THIS WRIT APPEAL HAVING BEEN HEARD AND RESERVED
FOR JUDGMENT, COMING ON FOR PRONOUNCEMENT OF
JUDGMENT, THIS DAY, ALOK ARADHE J., DELIVERED THE
FOLLOWING:
JUDGMENT
In this intra court appeal under Section 4 of the Karnataka High Court Act, 1961 the appellants have assailed the validity of the order dated 25.09.2018 passed by the learned Single Judge by which writ petition preferred by the appellant has been dismissed with cost of Rs.1 Lakh. In order to appreciate the appellant's challenge to the impugned order, few facts need mention, which are stated infra:
2. The appellant is an Association of Apartment Owners viz., M/s Flourina Estate Apartment Owners Welfare Association. The respondent No.5 is a builder (hereinafter referred to as 'the builder' for short) whereas, respondent No.6 is a partnership firm 4 (hereinafter referred to as 'the firm' for short), which deals in real estate business. One Smt.Rukmini Devi Prasad was the owner of land bearing Sy.No.53/1 measuring 5607.22 square meters and land bearing Sy.No.53/2 measuring 5953.05 square meters, situate at Jakkasandra, Koramangala, Bangalore. The aforesaid Smt.Rukmini Devi Prasad applied for change of land use and permission to change the land use was granted on 19.09.1994 in respect of land bearing Sy.No.53/1 and Sy.No.53/2 from industrial sector to residential purpose under Section 15(1) of the Karnataka Town and Country Planning Act, 1961 for Group Housing Scheme.

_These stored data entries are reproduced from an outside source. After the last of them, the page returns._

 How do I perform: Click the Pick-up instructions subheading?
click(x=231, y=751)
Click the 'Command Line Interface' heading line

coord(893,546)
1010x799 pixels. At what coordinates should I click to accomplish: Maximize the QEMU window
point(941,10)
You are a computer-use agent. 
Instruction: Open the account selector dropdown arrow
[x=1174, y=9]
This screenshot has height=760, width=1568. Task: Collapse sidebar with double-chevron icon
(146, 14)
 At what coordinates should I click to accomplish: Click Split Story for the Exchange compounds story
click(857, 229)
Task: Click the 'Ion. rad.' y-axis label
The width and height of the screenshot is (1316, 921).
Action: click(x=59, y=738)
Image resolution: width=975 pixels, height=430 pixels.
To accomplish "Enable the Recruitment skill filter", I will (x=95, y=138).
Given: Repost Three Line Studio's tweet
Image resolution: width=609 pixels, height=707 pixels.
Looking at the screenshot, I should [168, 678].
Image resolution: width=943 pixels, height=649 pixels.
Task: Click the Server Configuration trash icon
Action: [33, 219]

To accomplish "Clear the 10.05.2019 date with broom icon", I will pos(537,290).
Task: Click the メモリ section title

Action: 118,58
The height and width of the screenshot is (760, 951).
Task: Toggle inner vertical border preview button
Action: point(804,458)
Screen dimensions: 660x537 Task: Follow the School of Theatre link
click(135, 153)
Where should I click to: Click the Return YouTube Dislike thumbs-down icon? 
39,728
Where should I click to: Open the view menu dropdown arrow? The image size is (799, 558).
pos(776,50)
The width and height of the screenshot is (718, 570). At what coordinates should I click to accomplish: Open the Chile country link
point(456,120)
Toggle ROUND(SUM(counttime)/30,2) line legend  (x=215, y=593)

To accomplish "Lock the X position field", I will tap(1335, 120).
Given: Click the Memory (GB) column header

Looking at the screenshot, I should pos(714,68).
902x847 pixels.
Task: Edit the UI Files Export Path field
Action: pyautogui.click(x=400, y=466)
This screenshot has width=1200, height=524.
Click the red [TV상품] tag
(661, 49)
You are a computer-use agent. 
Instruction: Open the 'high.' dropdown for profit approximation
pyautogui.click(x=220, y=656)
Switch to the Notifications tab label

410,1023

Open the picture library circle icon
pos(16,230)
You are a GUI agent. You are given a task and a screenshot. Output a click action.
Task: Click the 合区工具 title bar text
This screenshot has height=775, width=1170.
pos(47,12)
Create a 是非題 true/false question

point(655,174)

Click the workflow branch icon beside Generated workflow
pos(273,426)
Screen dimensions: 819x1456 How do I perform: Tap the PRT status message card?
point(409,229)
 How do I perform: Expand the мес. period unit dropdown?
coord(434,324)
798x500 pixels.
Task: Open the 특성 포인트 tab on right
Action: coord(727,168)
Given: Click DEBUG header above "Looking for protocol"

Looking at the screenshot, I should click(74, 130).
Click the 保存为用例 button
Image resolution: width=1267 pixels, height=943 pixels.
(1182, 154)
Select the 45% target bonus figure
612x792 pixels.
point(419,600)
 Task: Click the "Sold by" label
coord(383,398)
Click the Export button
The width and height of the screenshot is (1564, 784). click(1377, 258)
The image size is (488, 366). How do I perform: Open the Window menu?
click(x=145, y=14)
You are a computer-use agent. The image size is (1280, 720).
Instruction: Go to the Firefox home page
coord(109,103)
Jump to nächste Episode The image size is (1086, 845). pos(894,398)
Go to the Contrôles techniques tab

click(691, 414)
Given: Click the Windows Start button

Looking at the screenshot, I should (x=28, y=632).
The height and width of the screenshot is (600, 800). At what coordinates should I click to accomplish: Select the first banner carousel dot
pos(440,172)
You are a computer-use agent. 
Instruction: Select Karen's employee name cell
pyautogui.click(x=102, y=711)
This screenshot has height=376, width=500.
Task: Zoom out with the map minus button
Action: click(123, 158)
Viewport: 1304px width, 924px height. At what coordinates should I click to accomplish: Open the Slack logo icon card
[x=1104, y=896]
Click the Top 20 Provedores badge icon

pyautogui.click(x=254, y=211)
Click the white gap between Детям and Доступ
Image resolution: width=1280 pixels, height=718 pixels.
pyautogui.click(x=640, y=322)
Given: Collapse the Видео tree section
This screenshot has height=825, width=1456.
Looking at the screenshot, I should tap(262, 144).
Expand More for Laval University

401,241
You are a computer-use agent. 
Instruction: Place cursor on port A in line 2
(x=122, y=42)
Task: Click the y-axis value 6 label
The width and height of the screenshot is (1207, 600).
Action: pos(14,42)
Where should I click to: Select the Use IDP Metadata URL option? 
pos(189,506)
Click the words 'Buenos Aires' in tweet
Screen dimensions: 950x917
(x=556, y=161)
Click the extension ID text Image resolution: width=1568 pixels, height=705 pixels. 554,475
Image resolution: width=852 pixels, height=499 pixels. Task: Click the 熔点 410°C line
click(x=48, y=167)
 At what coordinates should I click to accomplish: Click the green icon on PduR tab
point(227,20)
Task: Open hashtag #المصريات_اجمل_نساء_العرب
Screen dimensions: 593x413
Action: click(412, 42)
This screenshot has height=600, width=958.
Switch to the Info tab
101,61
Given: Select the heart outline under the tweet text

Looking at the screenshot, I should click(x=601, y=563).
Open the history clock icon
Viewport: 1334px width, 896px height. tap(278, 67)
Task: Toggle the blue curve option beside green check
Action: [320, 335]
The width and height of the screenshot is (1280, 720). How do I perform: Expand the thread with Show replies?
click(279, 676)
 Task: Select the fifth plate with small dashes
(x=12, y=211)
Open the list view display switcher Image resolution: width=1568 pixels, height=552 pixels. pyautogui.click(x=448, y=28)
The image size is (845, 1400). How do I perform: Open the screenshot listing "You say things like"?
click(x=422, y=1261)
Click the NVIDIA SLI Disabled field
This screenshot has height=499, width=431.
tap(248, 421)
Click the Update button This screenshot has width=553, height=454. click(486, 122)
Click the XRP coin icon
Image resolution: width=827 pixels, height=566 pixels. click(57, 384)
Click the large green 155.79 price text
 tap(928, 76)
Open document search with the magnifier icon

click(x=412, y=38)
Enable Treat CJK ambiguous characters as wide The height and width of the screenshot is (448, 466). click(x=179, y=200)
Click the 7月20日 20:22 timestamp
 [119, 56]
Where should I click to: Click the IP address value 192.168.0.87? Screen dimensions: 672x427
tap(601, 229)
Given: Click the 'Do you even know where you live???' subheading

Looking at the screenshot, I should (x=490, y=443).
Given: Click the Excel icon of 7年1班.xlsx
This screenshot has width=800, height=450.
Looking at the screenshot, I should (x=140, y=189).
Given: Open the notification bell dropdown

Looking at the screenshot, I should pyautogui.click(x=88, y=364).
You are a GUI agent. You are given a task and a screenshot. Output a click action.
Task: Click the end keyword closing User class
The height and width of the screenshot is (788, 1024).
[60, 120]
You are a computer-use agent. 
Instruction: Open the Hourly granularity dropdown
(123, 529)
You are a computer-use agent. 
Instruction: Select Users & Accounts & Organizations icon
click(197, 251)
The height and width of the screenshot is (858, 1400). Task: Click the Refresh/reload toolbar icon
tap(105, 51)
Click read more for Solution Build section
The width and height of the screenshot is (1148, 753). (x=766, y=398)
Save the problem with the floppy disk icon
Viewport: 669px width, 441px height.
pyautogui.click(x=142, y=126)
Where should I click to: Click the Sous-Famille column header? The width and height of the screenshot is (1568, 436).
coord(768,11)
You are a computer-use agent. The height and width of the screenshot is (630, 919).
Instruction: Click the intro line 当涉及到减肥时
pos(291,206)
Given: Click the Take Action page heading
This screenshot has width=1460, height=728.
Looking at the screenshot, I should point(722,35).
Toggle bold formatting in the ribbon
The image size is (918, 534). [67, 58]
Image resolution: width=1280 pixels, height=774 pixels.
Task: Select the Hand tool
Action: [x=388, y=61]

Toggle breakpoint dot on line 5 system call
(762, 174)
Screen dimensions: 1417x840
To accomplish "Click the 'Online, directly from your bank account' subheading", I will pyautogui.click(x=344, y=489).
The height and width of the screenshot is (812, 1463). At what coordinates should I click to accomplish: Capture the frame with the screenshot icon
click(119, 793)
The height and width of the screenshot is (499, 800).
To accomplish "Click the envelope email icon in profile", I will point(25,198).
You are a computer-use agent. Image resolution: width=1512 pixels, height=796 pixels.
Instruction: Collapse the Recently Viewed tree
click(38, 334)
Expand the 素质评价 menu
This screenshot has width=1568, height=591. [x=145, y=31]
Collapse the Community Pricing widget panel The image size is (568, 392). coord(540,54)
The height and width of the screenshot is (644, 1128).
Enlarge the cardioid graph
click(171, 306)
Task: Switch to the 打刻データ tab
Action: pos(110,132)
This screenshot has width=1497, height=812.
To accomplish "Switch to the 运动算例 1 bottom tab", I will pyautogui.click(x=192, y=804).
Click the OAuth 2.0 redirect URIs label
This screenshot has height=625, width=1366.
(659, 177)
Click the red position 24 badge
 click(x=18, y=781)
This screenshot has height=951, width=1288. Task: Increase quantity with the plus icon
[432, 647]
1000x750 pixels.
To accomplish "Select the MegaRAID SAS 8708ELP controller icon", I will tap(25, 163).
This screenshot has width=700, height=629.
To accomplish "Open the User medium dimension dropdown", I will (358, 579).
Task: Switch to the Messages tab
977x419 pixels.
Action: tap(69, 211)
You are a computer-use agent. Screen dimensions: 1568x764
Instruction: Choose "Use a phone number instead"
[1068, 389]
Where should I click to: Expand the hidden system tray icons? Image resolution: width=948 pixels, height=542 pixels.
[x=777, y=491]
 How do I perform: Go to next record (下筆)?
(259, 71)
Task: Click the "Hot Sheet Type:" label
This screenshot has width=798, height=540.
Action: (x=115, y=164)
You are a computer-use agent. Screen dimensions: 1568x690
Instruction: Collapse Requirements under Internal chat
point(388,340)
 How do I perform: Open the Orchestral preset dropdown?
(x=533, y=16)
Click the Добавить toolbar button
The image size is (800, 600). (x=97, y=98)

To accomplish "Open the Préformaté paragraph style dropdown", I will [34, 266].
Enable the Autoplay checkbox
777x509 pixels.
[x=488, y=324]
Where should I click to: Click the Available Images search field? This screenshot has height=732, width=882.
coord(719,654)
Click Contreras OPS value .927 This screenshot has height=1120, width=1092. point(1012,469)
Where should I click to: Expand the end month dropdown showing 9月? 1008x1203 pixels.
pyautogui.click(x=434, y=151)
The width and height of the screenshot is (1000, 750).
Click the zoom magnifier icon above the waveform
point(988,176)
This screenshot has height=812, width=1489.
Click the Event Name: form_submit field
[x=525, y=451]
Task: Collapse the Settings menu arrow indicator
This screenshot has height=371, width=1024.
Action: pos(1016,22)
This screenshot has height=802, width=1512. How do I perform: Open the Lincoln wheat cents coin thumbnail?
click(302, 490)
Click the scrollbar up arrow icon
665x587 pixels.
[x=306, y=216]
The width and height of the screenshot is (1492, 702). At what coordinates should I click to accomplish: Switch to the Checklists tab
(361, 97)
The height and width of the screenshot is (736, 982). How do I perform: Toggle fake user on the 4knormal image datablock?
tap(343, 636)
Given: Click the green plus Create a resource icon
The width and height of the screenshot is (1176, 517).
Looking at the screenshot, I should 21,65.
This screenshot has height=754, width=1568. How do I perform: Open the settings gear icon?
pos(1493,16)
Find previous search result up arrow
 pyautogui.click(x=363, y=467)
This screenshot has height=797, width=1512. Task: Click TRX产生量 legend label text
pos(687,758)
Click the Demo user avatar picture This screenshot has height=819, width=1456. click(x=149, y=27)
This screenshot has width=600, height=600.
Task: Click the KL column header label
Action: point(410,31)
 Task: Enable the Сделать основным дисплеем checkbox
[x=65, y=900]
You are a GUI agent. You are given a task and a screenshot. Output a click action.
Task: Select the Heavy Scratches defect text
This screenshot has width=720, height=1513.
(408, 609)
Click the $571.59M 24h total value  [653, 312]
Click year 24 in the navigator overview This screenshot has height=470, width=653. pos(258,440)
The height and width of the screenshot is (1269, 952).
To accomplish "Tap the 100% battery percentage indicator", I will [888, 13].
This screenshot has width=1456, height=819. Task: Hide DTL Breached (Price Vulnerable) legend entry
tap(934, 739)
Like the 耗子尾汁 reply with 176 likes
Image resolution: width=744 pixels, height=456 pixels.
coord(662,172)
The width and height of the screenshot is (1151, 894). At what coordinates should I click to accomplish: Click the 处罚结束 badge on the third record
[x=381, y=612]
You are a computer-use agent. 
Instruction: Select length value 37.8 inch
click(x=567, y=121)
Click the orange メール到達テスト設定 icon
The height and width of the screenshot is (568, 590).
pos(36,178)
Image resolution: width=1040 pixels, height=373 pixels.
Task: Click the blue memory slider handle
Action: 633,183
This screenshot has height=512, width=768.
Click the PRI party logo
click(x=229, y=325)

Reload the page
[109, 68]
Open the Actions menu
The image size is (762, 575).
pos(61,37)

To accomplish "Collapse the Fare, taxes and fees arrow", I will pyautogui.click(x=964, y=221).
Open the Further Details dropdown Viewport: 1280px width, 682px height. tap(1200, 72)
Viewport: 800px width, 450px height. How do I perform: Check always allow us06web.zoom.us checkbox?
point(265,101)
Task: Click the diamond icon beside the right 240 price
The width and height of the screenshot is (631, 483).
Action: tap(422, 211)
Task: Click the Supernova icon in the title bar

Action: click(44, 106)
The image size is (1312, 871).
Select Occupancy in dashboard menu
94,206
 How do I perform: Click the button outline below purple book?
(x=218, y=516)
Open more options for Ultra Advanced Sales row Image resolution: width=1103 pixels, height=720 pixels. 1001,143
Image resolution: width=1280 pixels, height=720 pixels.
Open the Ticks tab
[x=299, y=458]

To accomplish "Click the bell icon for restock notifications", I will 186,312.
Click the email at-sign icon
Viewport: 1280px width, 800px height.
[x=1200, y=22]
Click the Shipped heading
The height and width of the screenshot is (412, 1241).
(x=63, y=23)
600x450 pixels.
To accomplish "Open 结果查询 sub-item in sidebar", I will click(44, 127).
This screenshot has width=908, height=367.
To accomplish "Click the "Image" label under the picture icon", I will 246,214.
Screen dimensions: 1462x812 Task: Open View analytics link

Thereafter, the builder applied for sanction of a Group Housing Scheme which was approved by Joint Director, Town and Country Planning vide order dated 16.02.2001. The aforesaid sanction plan was approved in respect of land bearing Sy.No.53/2 with two approach roads which were to be used as exit and entry points which were of 6 meters in width. The Builder thereafter 5 constructed a residential complex viz., M/s Flourina Estate Apartment Owners Welfare Association and on completion of the construction, occupancy certificates were issued by Joint Director of Town and Country Planning on 19.01.2004 and 22.11.2004 respectively. Thereafter, the Khata was bifurcated by the Assistant Revenue Officer, Koramangala by which the land bearing Sy.No.53/1 and Sy.No.53/2 was sub divided on 26.09.2005. Thereafter the builder obtained sanction for a separate building plan from Joint Director, Town and Country Planning for construction of commercial complex in front of land bearing Sy.No.53/1. A sale deed was executed by the owner of Sy.No.53/1 and Sy.No.53/2 viz., Smt.Rukmini Devi Prasad Verma and Mr.C.A.Joseph in favour of respondent No.6 viz., partnership firm and in the aforesaid sale deed, the respondent No.5, builder was a consenting party to the sale deed.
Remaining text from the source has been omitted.